Animal Farm successfully combines the characteristics
of three literary forms--the fable, the satire, and the allegory.
Animal Farm is a fable--a story usually having
a moral, in which beasts talk and act like men and women. Orwell's animal
characters are both animal and human. The pigs, for example, eat mash--real
pig food--but with milk in it that they have grabbed and persuaded the
other animals to let them keep (a human action). The dogs growl and bite
the way real dogs do--but to support Napoleon's drive for political power.
Orwell never forgets this delicate balance between how real animals actually
behave and what human qualities his animals are supposed to represent.

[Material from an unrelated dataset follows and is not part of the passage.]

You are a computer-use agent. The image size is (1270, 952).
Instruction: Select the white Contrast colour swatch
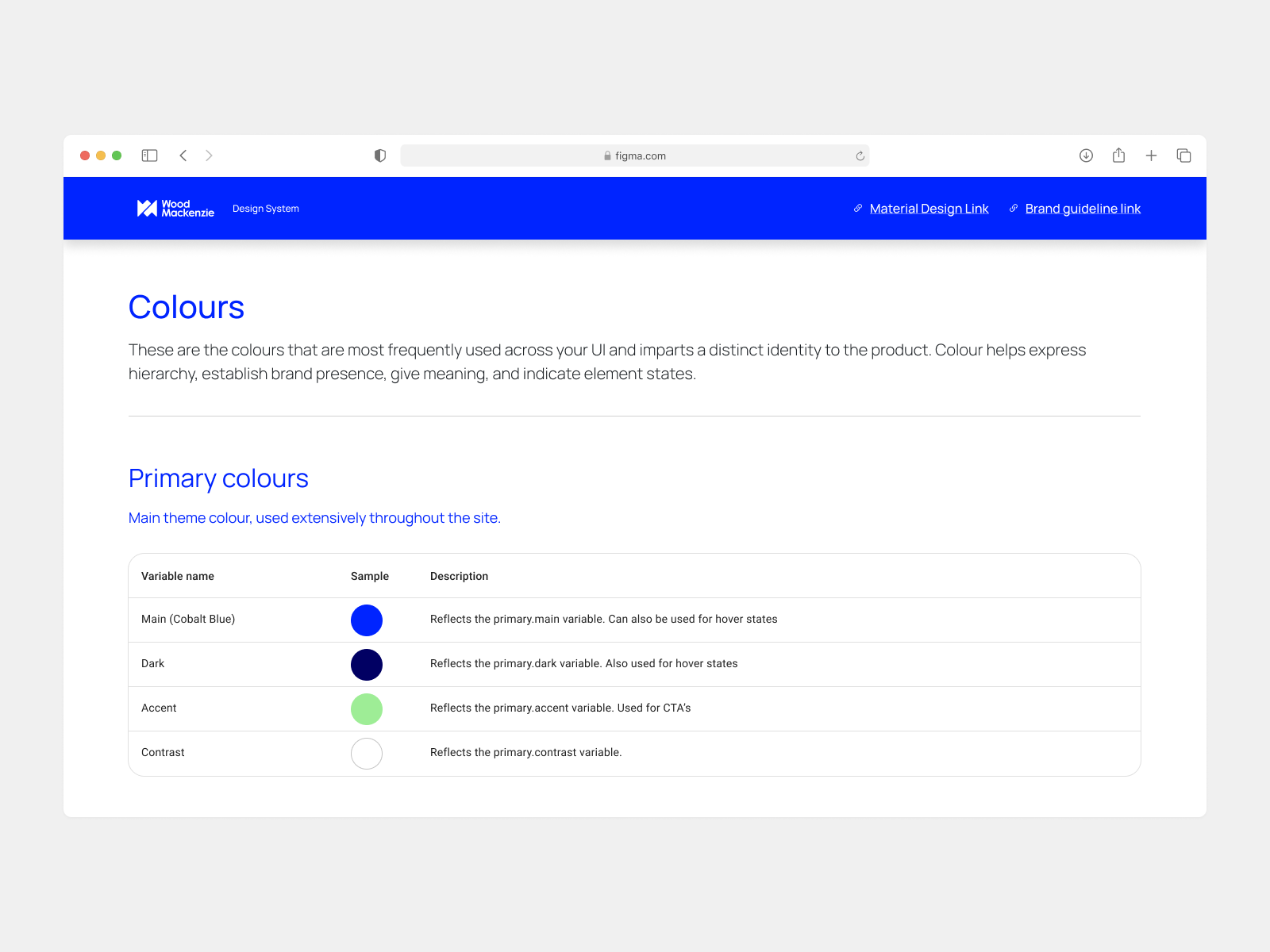367,753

Part of the fable's humorous charm lies in
the simplicity with which the characters are drawn. Each animal character
is a type, with one human trait, or two at most--traits usually associated
with that particular kind of animal. Using animals as types is also Orwell's
way of keeping his hatred and anger against exploiters under control. Instead
of crying, "All political bosses are vicious pigs!" he keeps his sense
of humor by reporting calmly: "In future, all questions relating to the
working of the farm would be settled by a special committee of pigs." (No
wonder that when a publisher who rejected the book, afraid to give offense,
wanted to have some animal other than pigs representing these bosses, Orwell
called it an "imbecile suggestion.")
The aspect of human life that most interested
Orwell was not psychological; it was political: how people act as a group,
how societies are formed and function. Clearly, Animal Farm is a story
about a revolution for an ideal, and about how that ideal is increasingly
betrayed until it disappears altogether from the new society after the
revolution. Since Orwell attacks that new society, and since, despite the
grim, bitter picture he paints of it, he attacks it with humor (the humor
of the beast fable), we can also call Animal Farm a satire.
The immediate object of attack in Orwell's
political satire is the society that was created in Russia after the Bolshevik
Revolution of 1917. The events narrated in Animal Farm obviously and continuously
refer to events in another story, the history of the Russian Revolution.
In other words, Animal Farm is not only a charming fable ("A Fairy Story,"
as Orwell playfully subtitles it) and a bitter political satire; it is
also an allegory.
You can enjoy Animal Farm without knowing
this, of course, just as you can enjoy Swift's Gulliver's Travels without
realizing that it, too, is a bitter satire and in places a political allegory.
But to understand the book as fully as possible, we'll want to pay attention
to the historical allegory as we go along.